By Linus Obogo
On the 21st of April, 2025, three days from today, the Northern Cross River Coalition (NORTHCCO) will not simply convene; it will converge—with clarity, conviction, and a cause that rings louder than ever before. This is more than a General Assembly. It is a reawakening. A gathering not just of people, but of destiny.
For too long, the narrative of the Northern zone has been filtered through the aperture of division—its diverse tongues mistaken for dissonance, its complex cultural map misunderstood as chaos. But those days appear over. The April 21st General Assembly marks a turning point: where scattered fragments are gathered, aligned, and transformed into unshakable force.
Here, in the crucible of collective will, something extraordinary will be forged.
The NORTHCCO General Assembly is not just a political event—it is a cultural and psychological reckoning. It is where long-held grievances are not brushed aside, but brought to the table with dignity. Where marginalization is met with mobilization. Where silence is replaced with speech, and despair gives way to determination.
It is a homecoming for every son and daughter of the North who has longed for unity with purpose. A space where identities are celebrated, not negotiated. Where the Bekwarra, Yala, the Mbube, Ejagham, the Bette, and every other proud people of the region speak not just for themselves—but for each other.
This Assembly will not be built on rhetorics; it will be grounded in real needs. Every conversation is a building block. Every resolution taken, will be a step forward.
The socioeconomic flourishing of the region will no longer be a distant ideal—it will be a blueprint drafted in real-time, by real people, for real impact.

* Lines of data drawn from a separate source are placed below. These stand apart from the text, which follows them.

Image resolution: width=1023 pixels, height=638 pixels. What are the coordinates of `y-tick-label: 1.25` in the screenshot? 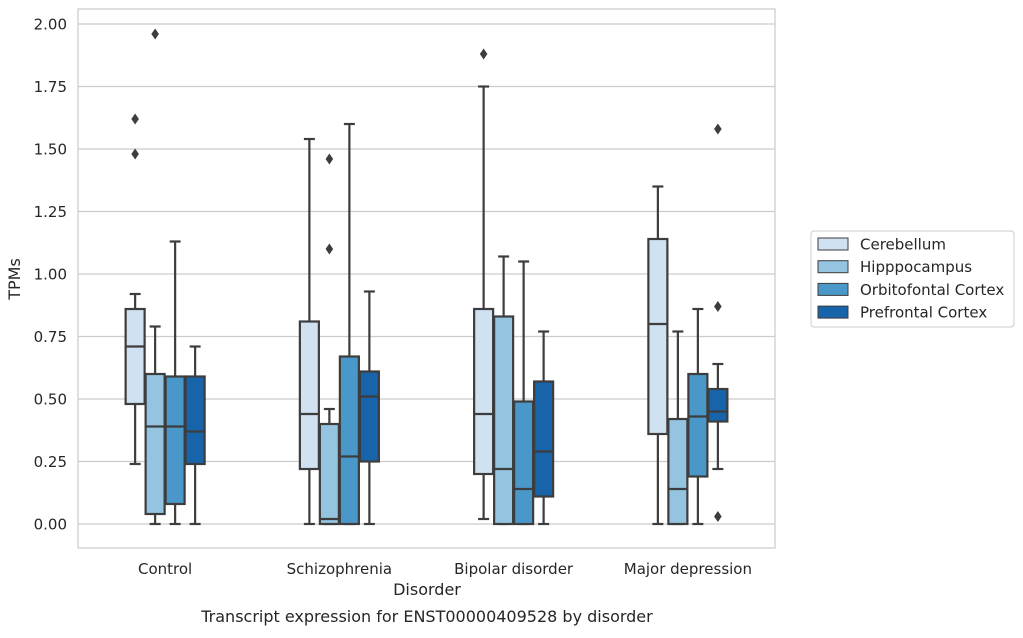 It's located at (50, 212).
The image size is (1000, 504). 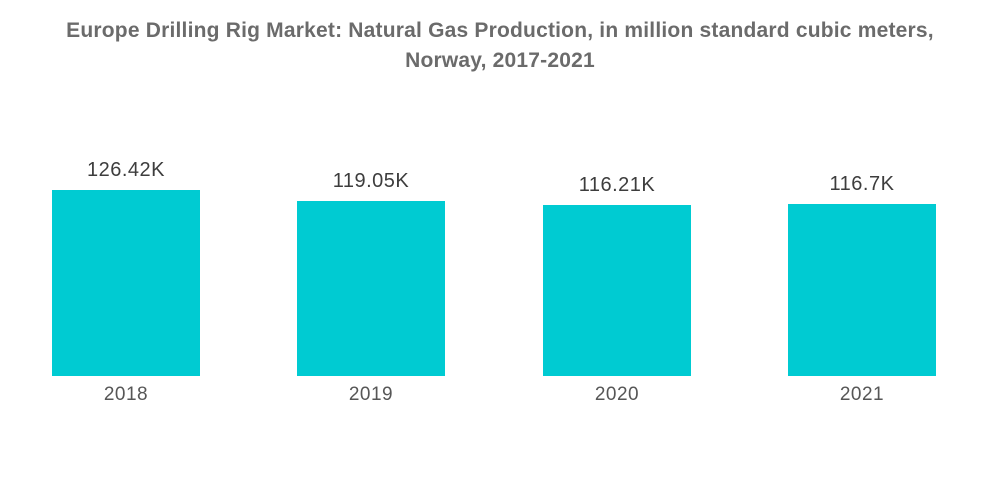 I want to click on bar-value-label: 116.7K, so click(x=862, y=184).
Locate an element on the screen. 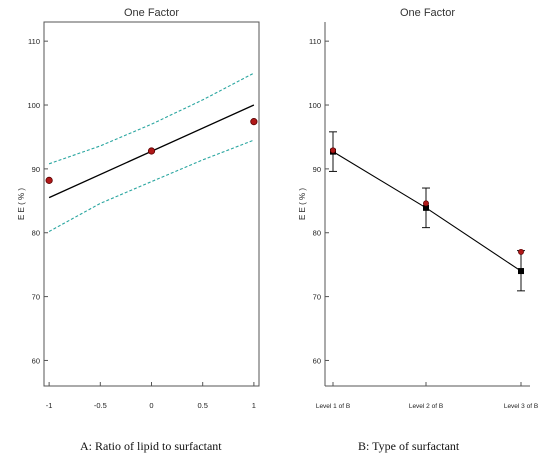 The height and width of the screenshot is (459, 550). panel-b-title: One Factor is located at coordinates (428, 13).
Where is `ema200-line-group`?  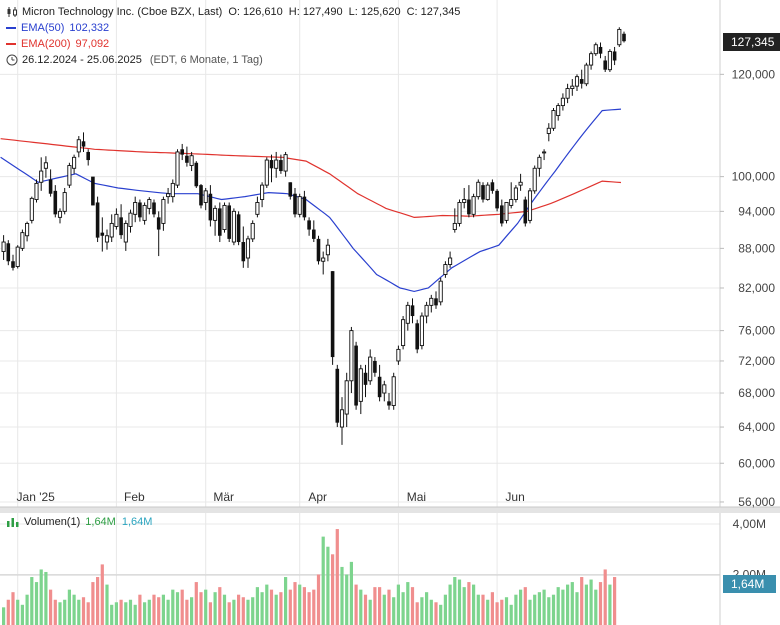 ema200-line-group is located at coordinates (311, 178).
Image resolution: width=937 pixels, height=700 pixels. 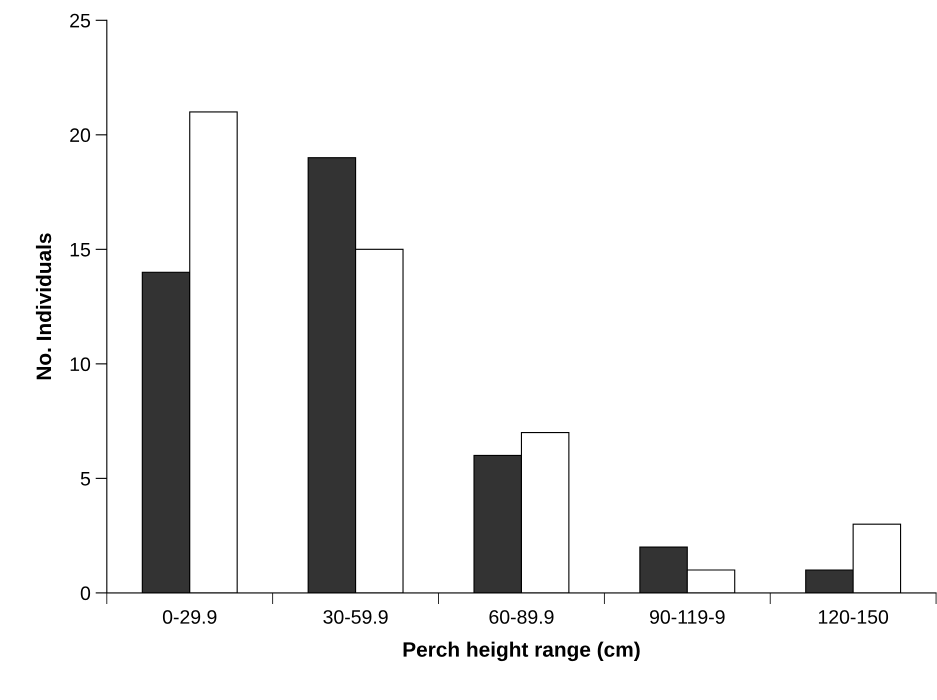 I want to click on x-tick-label: 30-59.9, so click(x=356, y=617).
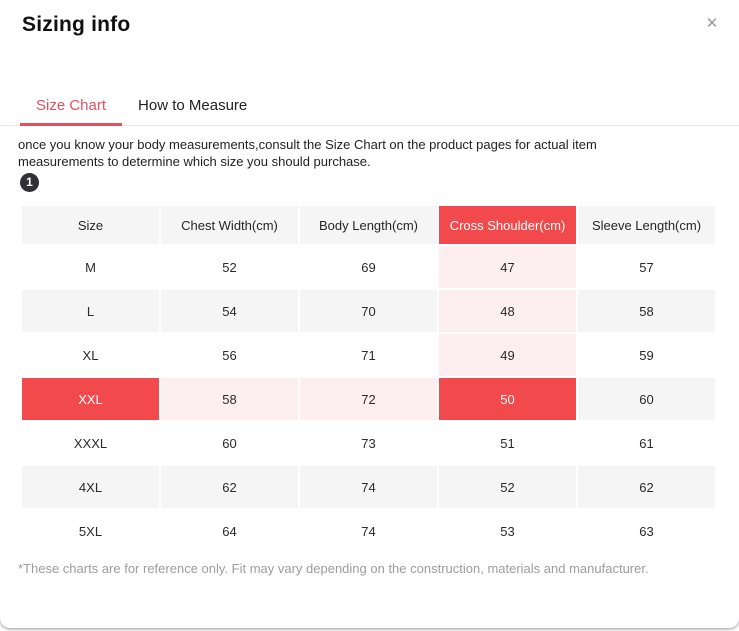 This screenshot has width=739, height=631. I want to click on cell-xl-cross-shoulder-cm: 49, so click(508, 355).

What makes this moment even more crucial is the leadership being looked up to. His Excellency, Senator Bassey Edet Otu, and his Deputy, Rt. Hon. Peter Odey, they are not just servant leaders, they are in touch with the incongruities that plague the North, attuned to the heartbeat of the region. Their governance is marked by vision, decisiveness, and a firm belief that unity is not weakness, but power.

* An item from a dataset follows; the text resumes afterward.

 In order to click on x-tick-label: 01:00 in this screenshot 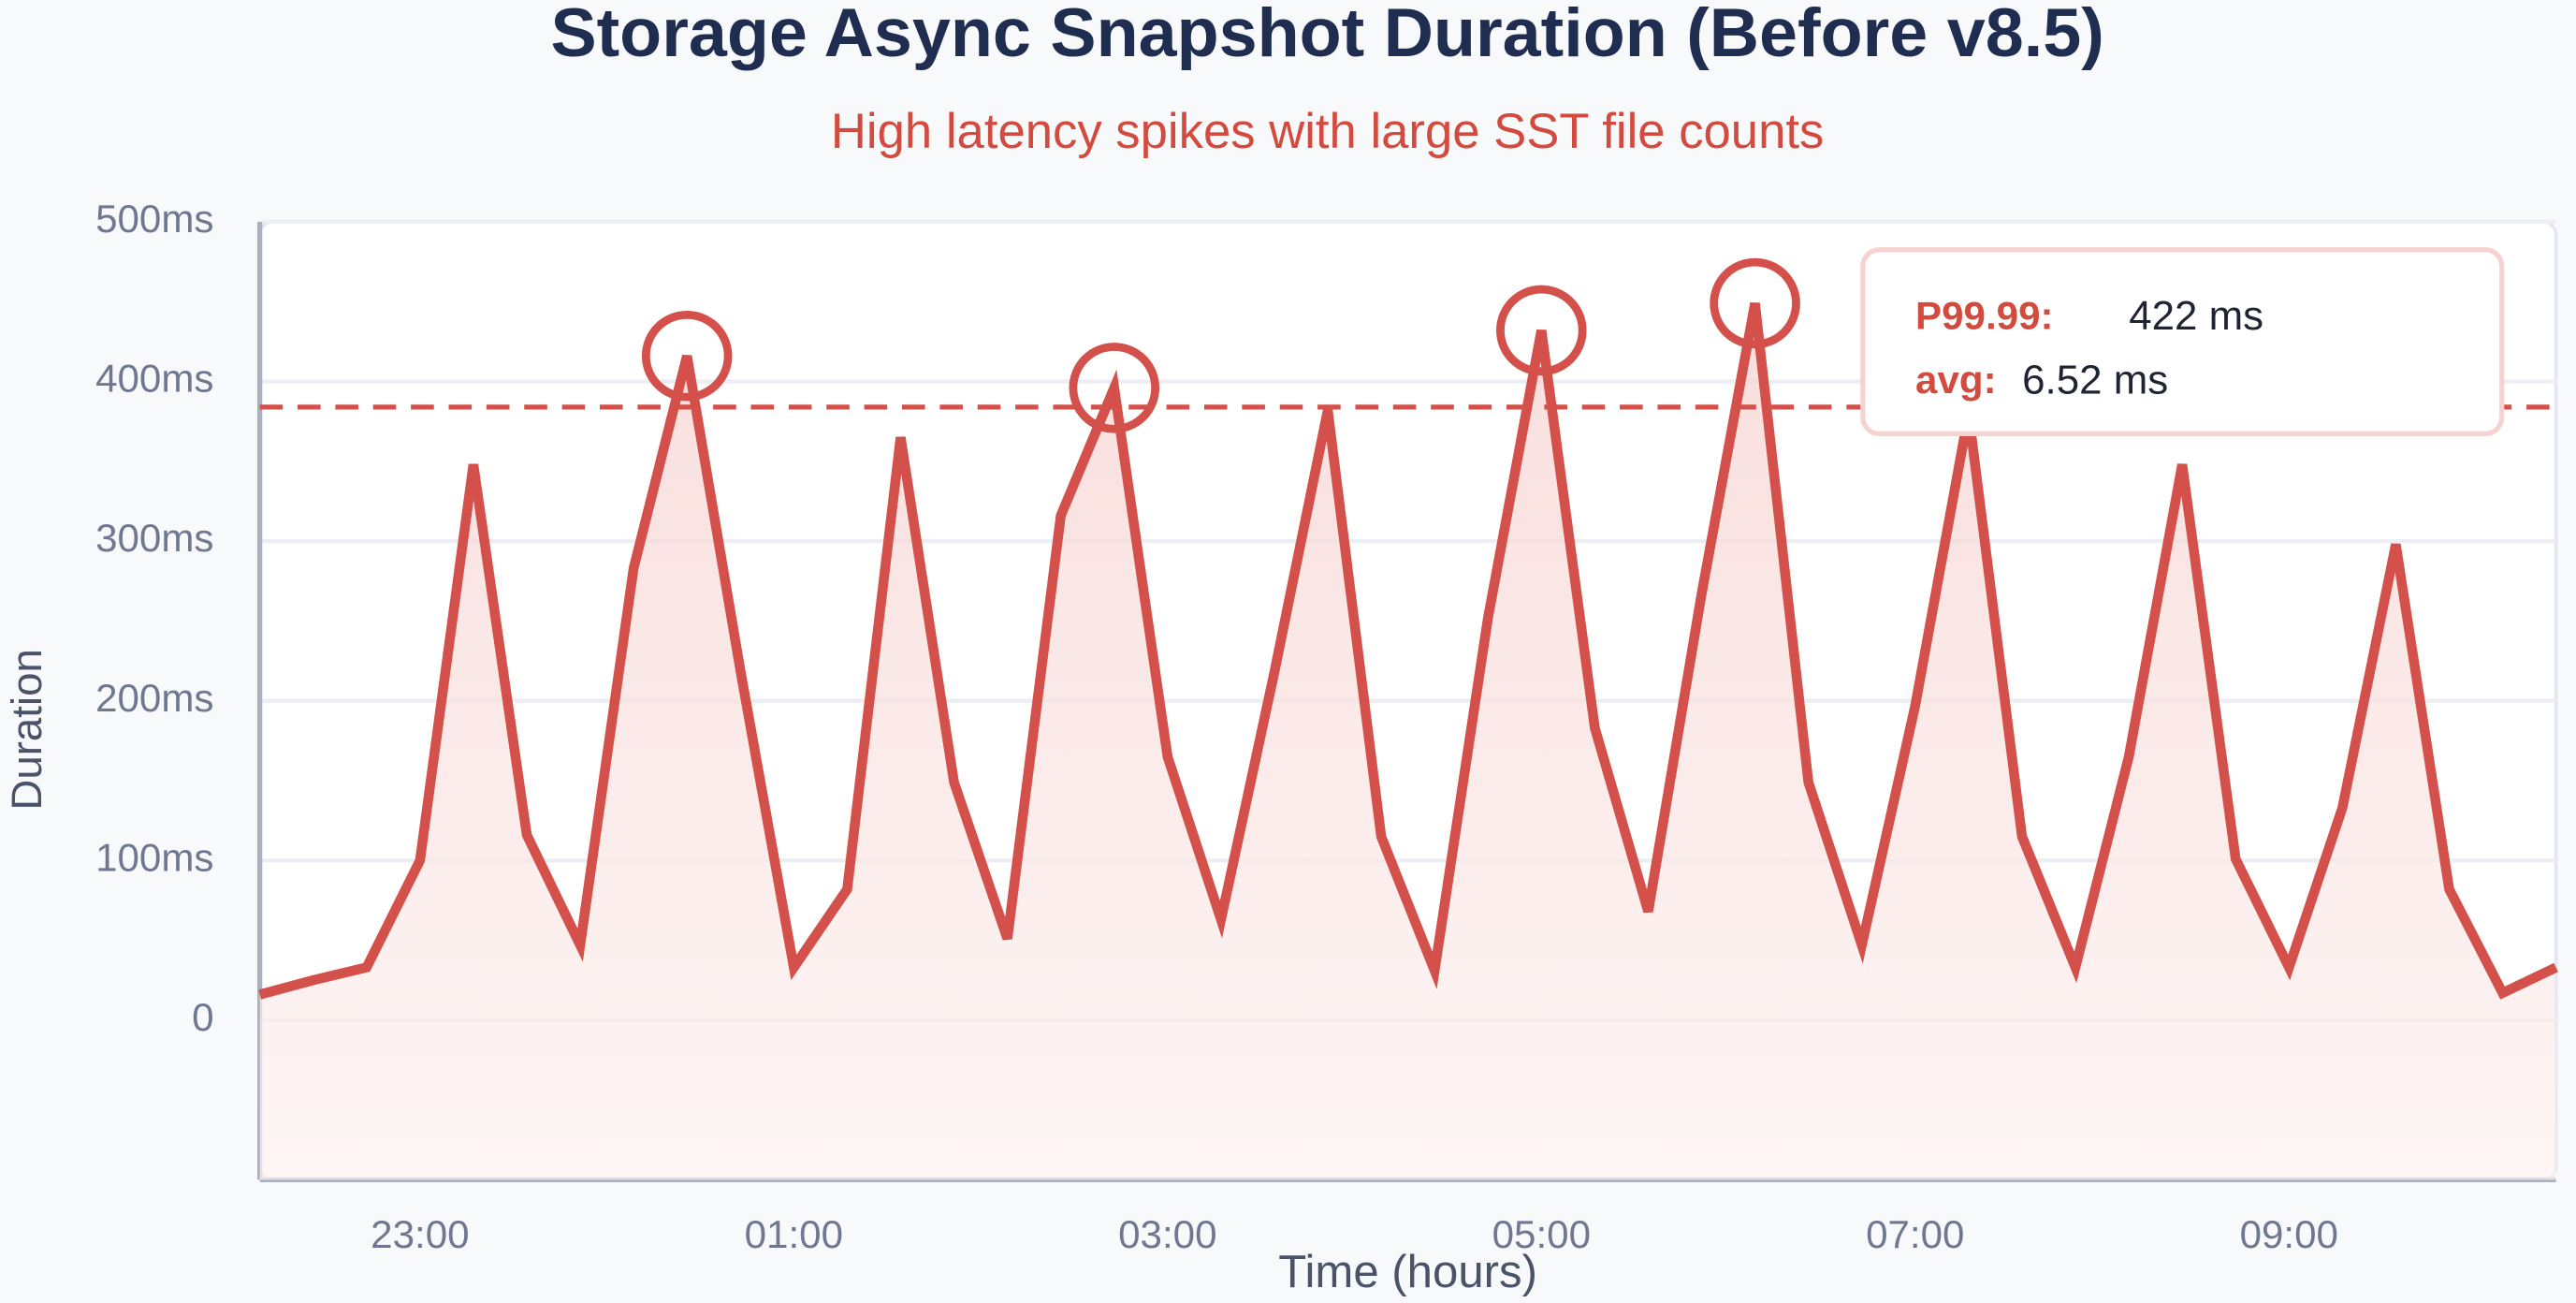, I will do `click(794, 1234)`.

In resolute harmony, NORTHCCO, ahead of 2027, casts its full weight behind the indomitable tag team of His Excellency, the Sweet Prince, whose leadership is both a promise and a pathway and his loyal and steadfast Deputy, son of the soil, Rt. Hon. Peter Odey. With each stride they take, the region surges forward, shedding hesitation and embracing its own power.
The power of this moment lies not only in who is at the table, but in who is finally being heard. Women whose voices have too long been hushed. Youth who have ideas waiting to be unleashed. Elders whose wisdom still burns with urgency and relevance. Entrepreneurs, educators, artisans, farmers—this is their forum, their future, their fight.
From the outskirts of Obudu, the Rocky mountains of Obanliku, the sleepy villages of Bekwarra, the saline steads of Yala to the bustling heart of Ogoja, the message rings clear: the era of waiting is over. The age of acting, together, has begun.
Let it be noted that the North is no longer a fragmented tale of forgotten potential. It is a rising force, organized around shared pain, bound by shared hope, and propelled by shared purpose.
Let the Assembly echo with visions that outlast speeches. Let it birth decisions that endure beyond the moment. Let every handshake signal partnership, every policy reflect the pulse of the people, and every promise carry the weight of commitment.
This is NORTHCCO’s bold new dawn. A dawn where unity will no longer be an aspiration, but a discipline.
Where identity is not a source of strife, but a song of strength.
Where the North no longer waits for a seat at the table—but builds the table itself.
Let the flame be lit.
Let the North rise, not in fragments, but in force.